Asteroid reconstruction resembles mathematical detective work
Post-doc Matti Viikinkoski’s scientific track record of reconstructing asteroids has earned him a special recognition that few mathematicians have received: an eponymous asteroid.
Matti Viikinkoski works as a postdoctoral researcher in the Inverse Problems Research Group at the Laboratory of Mathematics.
Anubis, Brahms, Casablanca, Monty Python, Pavarotti, Rembrandt, Rolling Stones, Tolkien. Thousands of asteroids bear the names of ancient gods, cities, rock stars, fictional characters and famous authors, composers, artists and athletes.
Asteroids are usually named after their discoverers, but occasionally the International Astronomical Union names asteroids in honour of distinguished scientists from other fields. One of the mathematicians to receive this rare honour is Matti Viikinkoski from Tampere University of Technology (TUT). He works as a postdoctoral researcher in the Inverse Problems Research Group at the Laboratory of Mathematics.
His namesake asteroid travelling through the galaxy is called ‘11815 Viikinkoski’.
Premier software for modelling asteroids
Matti Viikinkoski has developed the world’s most versatile software for modelling asteroids.

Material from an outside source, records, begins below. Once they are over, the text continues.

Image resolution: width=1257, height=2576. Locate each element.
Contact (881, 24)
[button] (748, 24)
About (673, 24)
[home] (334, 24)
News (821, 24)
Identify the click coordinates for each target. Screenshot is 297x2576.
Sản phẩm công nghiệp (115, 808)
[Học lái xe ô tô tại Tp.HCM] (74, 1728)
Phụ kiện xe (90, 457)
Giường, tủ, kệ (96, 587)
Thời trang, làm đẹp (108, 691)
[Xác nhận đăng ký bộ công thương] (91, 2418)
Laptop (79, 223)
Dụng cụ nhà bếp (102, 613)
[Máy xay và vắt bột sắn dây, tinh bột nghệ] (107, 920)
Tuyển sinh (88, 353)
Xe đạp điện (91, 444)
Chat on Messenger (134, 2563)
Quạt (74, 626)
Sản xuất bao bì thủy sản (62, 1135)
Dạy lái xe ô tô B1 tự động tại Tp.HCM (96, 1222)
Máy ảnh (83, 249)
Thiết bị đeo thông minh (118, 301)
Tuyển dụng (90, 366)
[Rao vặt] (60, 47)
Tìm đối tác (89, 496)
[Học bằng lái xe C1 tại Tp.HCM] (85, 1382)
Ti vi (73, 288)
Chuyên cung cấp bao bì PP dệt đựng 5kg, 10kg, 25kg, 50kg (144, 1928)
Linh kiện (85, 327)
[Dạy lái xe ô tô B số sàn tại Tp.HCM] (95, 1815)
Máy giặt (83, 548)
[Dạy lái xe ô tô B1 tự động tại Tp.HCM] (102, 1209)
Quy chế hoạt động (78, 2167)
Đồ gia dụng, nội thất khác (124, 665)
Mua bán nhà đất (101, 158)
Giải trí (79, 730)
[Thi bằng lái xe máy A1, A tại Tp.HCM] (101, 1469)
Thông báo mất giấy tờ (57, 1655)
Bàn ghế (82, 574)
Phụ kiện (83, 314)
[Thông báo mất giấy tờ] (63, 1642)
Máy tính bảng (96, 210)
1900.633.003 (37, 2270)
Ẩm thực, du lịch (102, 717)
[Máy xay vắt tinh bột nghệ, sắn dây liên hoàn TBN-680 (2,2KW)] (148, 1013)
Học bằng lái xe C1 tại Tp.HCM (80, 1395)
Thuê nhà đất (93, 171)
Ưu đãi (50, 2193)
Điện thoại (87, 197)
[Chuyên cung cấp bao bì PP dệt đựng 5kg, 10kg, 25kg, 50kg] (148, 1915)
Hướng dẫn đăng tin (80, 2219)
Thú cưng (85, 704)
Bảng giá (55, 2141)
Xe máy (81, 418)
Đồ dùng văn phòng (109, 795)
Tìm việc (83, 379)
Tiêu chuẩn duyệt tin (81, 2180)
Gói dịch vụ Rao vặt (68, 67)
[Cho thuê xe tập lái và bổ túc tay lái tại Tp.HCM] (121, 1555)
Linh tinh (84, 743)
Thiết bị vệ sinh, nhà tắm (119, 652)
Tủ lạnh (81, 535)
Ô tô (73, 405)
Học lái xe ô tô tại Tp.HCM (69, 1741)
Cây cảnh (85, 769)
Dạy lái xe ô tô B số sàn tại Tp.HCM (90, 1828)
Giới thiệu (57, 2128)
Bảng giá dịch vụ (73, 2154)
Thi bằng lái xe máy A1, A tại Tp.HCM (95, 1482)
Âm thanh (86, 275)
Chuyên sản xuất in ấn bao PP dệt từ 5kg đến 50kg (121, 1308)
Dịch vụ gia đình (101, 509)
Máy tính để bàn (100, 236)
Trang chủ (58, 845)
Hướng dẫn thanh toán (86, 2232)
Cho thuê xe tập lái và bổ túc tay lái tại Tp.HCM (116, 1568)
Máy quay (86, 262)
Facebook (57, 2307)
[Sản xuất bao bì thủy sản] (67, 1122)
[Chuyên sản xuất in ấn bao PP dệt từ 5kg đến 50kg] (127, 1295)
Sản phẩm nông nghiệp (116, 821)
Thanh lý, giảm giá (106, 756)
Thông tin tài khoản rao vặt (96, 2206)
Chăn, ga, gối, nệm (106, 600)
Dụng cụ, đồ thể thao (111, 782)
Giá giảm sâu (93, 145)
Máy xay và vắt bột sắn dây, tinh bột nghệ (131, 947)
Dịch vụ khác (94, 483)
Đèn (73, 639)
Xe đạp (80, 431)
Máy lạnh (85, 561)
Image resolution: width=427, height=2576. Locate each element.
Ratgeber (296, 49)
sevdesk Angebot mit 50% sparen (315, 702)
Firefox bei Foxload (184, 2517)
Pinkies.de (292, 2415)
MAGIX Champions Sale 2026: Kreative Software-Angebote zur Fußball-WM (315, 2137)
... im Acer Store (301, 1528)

Matti Viikinkoski has developed the world’s most versatile software for modelling asteroids. It builds on computations performed by the Inverse Problems Research Group and effectively reveals the shapes and spin states of asteroids.
“My software is openly accessible online. The models are based on all the available data sources, such as the brightness of asteroids, radar observations, and images taken by large telescopes,” says Viikinkoski.
A typical example of an inverse problem is the 3D reconstruction of an asteroid that is 100 kilometres in diameter and observed from a distance of more than 200 million kilometres.
“Asteroids are remnants of the early solar system. 3D models enable us to find out how dense they are and what they are made of. It will be possible to mine asteroids for metals in the future, but the first step is to remotely determine their shape and composition. Then a miniature satellite can be launched to take a closer look.”
Viikinkoski is engaged in extensive international efforts to observe and map the surface features of 50 large asteroids.
Sleuthing through inverse problems
Research on inverse problems falls under the umbrella of applied mathematics. Inverse problems arise when causal factors have to be reconstructed based on their effects. The recovery of unknown parameters largely depends on indirect measurements.
“Inverse problems are solved by finding a mathematical model that matches the set of observations. The problems are inherently challenging, because the observations may yield multiple equally good solutions or mathematical models. Additional parameters must be considered to identify the best fit,” says Mikko Kaasalainen, professor in the Laboratory of Mathematics at TUT.
Kaasalainen likens inverse modelling to detective work with emphasis on mathematical expertise. This is especially so when observations are limited, noisy or indirect, meaning that the unknown variables cannot be directly deduced.
“It’s a bit like Sherlock Holmes or CSI trying to identify a killer only by looking at a smear of paint,” Kaasalainen describes.
World-class expertise in inverse modelling and imaging
Inverse modelling can be applied to all types of measurements and imaging. Researchers at TUT are exploring the use of inverse modelling in areas ranging from mathematics and space research to biology and medical imaging.
TUT is part of the Academy of Finland’s Centre of Excellence of Inverse Modelling and Imaging, which has already received funding for its third consecutive term running from 2018 to 2025. The centre comprises researchers from TUT, five other Finnish universities and a geophysical observatory.